Also this article may be interest for you guys.

http://www.ncbi.nlm.nih.gov/pubmed/9264493
*
firstly the article compares the drug against a placebo, which is pointless in this time and age. of course the drugs performs better than a placebo.

'Of the 450 patients, 55% were identified as having coronary artery disease as the cause of their heart failure, and the remaining 45% were classified as having a nonischemic cause.'

in this case actually only about 45% of the patients are more prone to heart failure worsening by the CCB IMO. in people with CAD your heart may be still be fine (valves and walls still normal).

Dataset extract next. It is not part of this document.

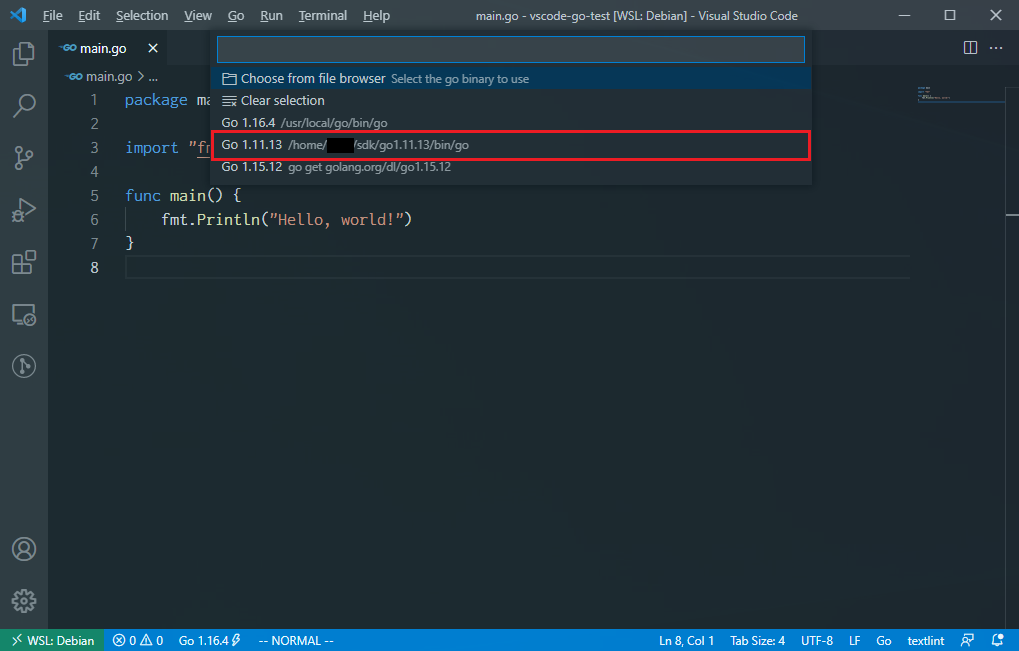Open the notifications bell
Image resolution: width=1019 pixels, height=651 pixels.
click(x=996, y=640)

also there isn't any confidence interval for the decrease in blood pressure hence it may not be clinically significant although its statistically significant. mortality rates for both are the same as well.

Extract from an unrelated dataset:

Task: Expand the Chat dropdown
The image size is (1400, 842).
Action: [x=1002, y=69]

anyway the discussion and conclusion pretty much sums it up:

"Despite these modestly favorable hemodynamic and hormonal effects, however, felodipine ER therapy was not associated with clear-cut short-term or long-term clinical benefit.

This study, therefore, does not support the concept that a dihydropyridine calcium antagonist can strikingly augment the favorable clinical response to ACE inhibitors in heart failure. Nonetheless, the data suggest that felodipine ER can be used safely in patients with heart failure if used for another indication. "

so maybe the MO is treating the patient for hypertension? sorry can't really read the abbreviations. but this means that Felodipine is not contraindicated with CCF and the script is accurate.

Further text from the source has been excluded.